— TASK DESCRIPTION —
Your copy should hold only the lines from the one containing "Click the gray top bar of 情绪分析 card" through the final line of the entries, exactly as written, with no pictures.

[Saved entries]

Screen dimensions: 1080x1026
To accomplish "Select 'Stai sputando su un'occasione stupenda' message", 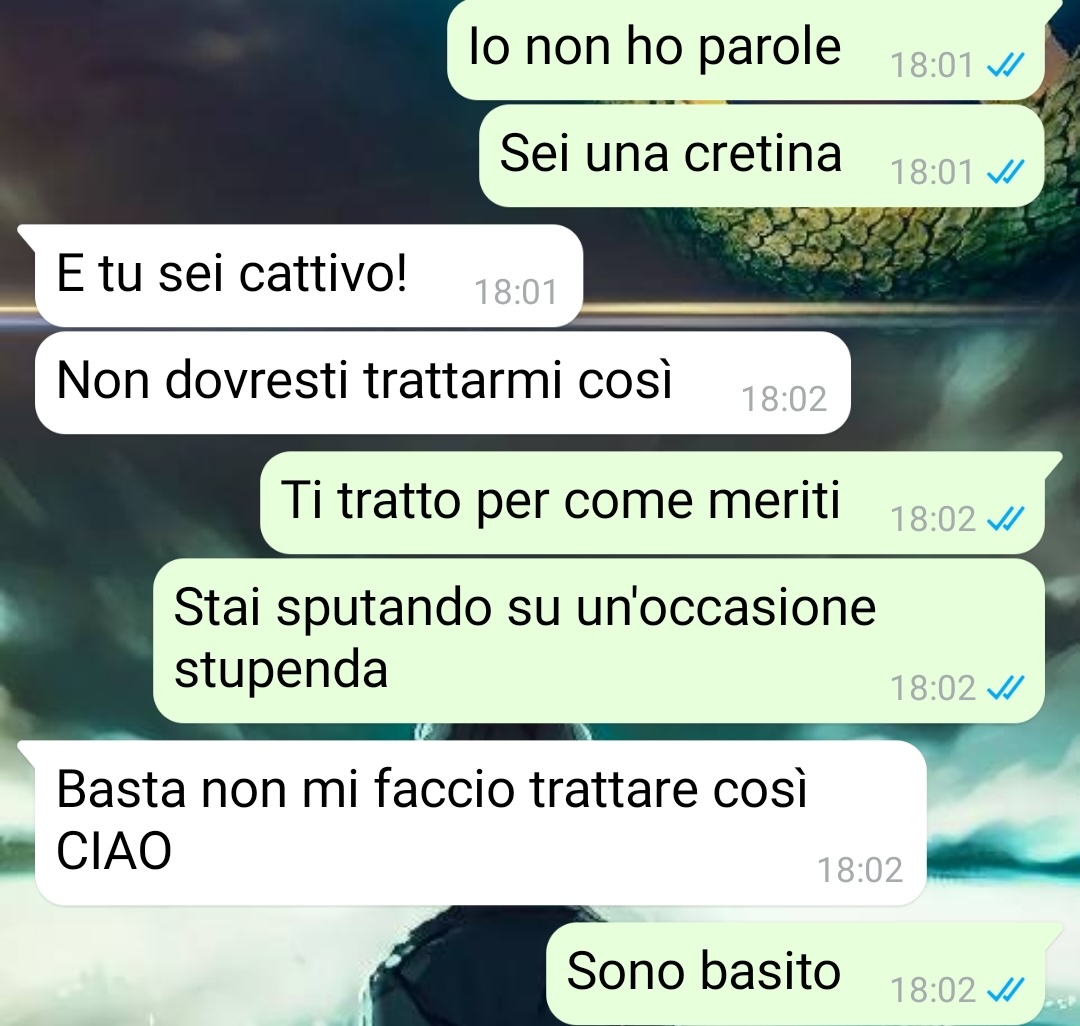I will click(x=599, y=640).
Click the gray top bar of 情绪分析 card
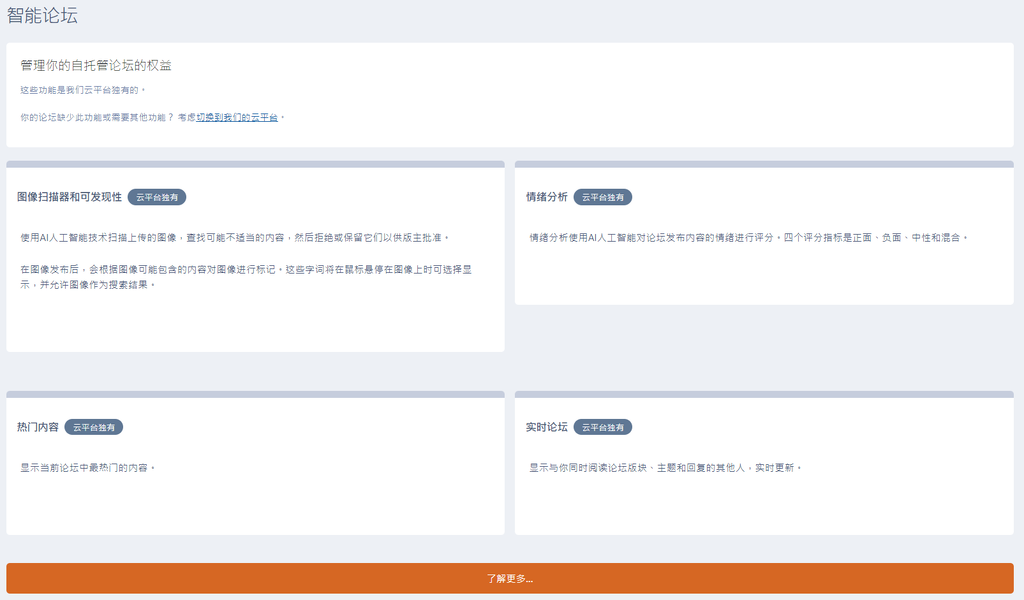1024x600 pixels. tap(764, 164)
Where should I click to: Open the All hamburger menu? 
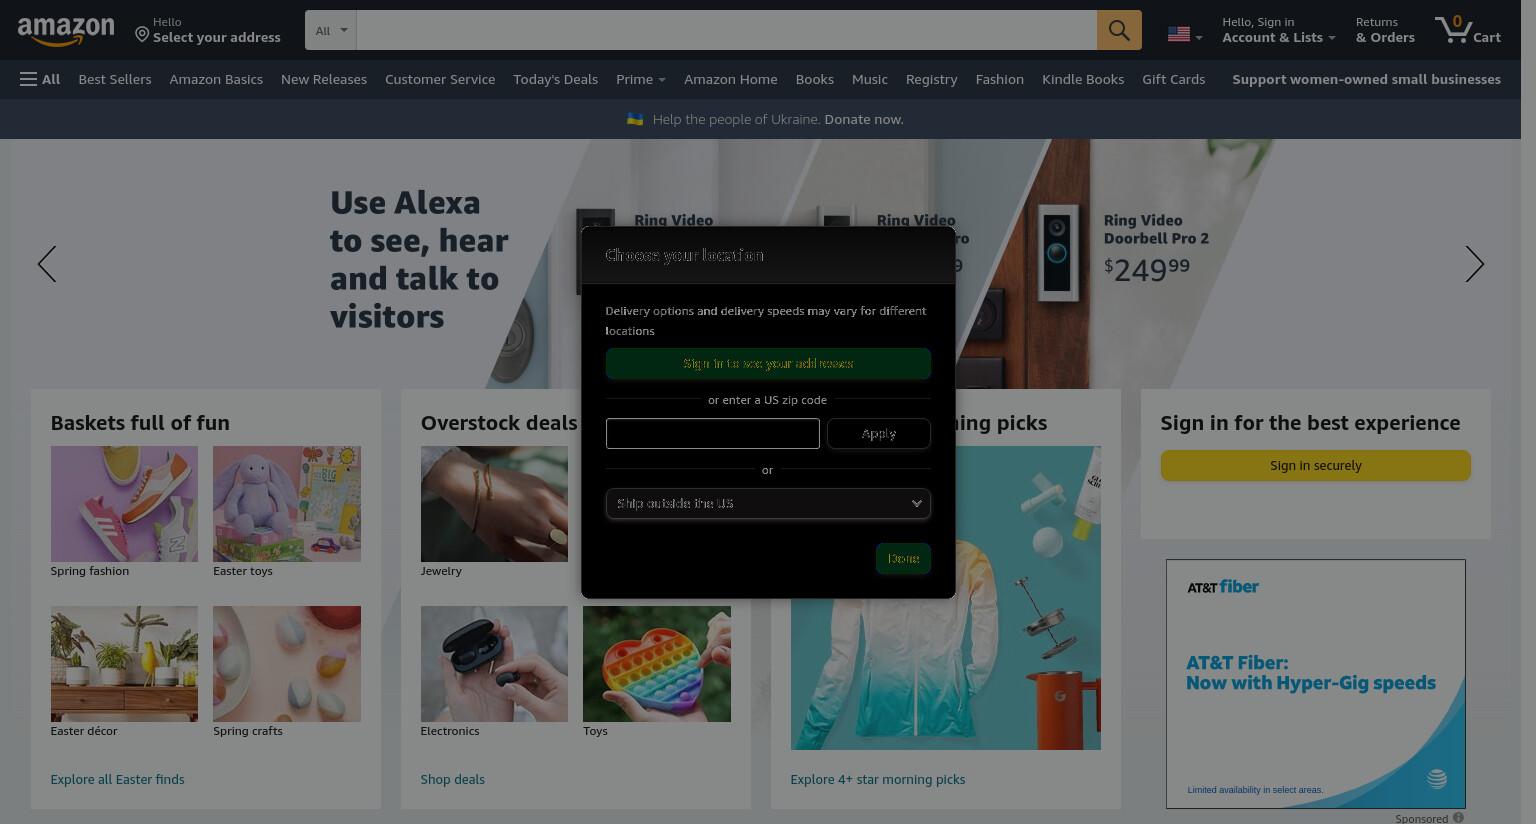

— SOLUTION TO THE EXERCISE —
Click the gray top bar of 情绪分析 card
1024x600 pixels. tap(764, 164)
Where should I click to: Open the All hamburger menu? 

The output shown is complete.